I can remember distinctly in graduate school, driving from Happy Valley to Pittsburgh, on my way to interview for Teach for America. At the time, I wasn't knowledgeable about the invention of navigation systems, and even if they were available, I couldn't have afforded it on my salary. Anyhow, it would have probably cost more than the Kia Sephia that my Granddad selected for me at a Cincinnati car auction. After learning how to drive stick shift, I claimed thee as my own and endearingly named her, "Snowflake."
The twists and turns of the mountainous highway, and fear or hitting an Amish family's buggy, caused Snowflake and me to nearly swerve off the road. I quickly grew impatient with my crinkled paper map and pulled the car over at a small store to ask for directions. While waiting in line to talk with the cashier, a young white girl no older than five years old, stood directly in front of me. Out of curiosity, she kept turning her head around to look at me. Then, she turned around and began starring at me. I acknowledged her curiosity and smiled back at her. Finally, she touched my hand with her pointer finger, rubbed her fingers and peered down at her fingertips. She was amazed that my blackness did not rub off.

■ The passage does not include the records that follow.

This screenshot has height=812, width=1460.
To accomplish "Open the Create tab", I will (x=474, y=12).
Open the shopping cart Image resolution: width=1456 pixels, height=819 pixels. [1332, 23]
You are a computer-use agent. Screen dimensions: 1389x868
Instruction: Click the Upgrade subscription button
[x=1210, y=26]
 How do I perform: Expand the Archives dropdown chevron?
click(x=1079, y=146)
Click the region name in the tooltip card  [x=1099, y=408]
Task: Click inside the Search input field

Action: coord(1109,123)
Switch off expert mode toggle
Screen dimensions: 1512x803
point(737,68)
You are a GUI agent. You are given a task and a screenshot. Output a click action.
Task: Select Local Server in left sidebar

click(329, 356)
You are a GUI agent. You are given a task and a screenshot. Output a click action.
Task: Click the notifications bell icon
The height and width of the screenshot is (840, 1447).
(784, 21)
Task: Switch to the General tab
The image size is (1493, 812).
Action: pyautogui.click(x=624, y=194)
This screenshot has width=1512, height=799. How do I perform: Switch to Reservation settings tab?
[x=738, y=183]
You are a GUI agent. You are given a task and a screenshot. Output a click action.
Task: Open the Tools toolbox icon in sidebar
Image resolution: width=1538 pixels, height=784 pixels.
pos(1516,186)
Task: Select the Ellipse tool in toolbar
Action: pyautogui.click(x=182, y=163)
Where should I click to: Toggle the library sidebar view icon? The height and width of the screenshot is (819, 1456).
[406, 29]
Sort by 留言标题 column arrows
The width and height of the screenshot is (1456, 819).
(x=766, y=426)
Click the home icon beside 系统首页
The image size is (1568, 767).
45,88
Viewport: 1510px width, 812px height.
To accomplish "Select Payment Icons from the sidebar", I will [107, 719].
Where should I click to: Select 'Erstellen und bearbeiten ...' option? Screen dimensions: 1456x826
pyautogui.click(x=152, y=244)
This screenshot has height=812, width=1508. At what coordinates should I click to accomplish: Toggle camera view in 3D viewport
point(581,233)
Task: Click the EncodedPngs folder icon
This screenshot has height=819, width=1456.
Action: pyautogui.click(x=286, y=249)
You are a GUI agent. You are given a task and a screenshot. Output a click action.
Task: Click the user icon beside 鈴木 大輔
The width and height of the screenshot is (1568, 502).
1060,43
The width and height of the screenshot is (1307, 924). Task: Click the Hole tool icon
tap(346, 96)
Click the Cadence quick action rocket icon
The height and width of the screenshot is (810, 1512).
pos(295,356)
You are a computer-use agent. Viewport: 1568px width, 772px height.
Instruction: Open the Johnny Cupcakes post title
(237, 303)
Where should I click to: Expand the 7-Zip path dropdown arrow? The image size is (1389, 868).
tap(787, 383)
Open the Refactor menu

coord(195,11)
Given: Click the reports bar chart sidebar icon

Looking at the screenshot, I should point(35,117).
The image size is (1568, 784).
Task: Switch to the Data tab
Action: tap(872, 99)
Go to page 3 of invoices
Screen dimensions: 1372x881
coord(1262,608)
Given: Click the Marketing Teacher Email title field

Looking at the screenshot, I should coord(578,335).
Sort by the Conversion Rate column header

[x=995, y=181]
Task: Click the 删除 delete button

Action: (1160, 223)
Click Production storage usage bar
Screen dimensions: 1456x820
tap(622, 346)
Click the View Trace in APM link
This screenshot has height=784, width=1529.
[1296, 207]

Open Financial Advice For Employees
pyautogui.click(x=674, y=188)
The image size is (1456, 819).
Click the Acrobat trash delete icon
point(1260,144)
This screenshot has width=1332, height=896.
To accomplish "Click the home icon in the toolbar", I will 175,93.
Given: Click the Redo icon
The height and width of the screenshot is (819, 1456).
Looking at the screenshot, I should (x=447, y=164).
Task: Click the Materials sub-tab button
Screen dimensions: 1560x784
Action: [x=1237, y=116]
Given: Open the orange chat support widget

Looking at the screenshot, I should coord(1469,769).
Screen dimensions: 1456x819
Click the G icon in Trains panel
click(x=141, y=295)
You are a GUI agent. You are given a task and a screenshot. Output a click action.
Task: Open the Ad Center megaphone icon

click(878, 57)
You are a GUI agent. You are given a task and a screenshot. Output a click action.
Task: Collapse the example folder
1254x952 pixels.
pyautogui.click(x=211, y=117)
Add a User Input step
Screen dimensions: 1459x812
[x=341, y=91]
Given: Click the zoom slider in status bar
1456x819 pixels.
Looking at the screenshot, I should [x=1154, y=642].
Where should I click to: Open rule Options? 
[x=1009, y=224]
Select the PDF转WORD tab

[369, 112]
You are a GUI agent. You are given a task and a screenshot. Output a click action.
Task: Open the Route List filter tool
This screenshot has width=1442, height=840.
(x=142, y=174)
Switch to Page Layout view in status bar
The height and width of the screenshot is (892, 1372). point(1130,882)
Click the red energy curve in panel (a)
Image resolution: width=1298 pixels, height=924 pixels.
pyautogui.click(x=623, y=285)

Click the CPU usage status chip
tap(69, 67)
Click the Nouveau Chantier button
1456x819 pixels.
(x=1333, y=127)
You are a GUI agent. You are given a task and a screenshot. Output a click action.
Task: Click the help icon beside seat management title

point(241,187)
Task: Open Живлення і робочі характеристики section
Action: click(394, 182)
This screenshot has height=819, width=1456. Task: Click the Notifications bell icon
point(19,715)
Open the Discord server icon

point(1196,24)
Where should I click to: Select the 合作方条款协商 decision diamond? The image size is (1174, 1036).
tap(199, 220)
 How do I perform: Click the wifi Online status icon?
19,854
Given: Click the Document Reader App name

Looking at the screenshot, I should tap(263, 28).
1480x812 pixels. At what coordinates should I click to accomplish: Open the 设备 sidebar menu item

I quickly checked myself before showing that I was alarmed by her reaction, and continued to smile. I imagined that I was the first black person that she had ever seen, and wanted my encounter with her to be a positive one.
My family had lived in many different states, prior to settling at the foot of the flatirons in Boulder. I felt the harshness of racism as an adolescent, having my locker vandalized and being called out of my name in middle and high schools. In the mid-90's at my high school, there were only two openly gay students, both of whom I admired and supported for being out.
As a society, we are slowly progressing in valuing diversity. I've lived in the South now collectively for over 10 years. My most recent encounter of being uncomfortable came just a week ago, when I greeted a woman with a handshake and she opted not to shake my hand. My experience years ago in the Pennsylvania store came back to me, and like then, I smiled and acknowledged her being uncomfortable. Inside I was perturbed.
I'd like to hope that the more diverse our society becomes, the more inclusive people will be. I think we should have a "Step Out of Your Comfort Zone Day" in America, where people become more open-minded to other cultures, ethnicities and sexual orientation. Let's rally in the spirit of Adams Morgan, a place where all people accept one another and party in unison.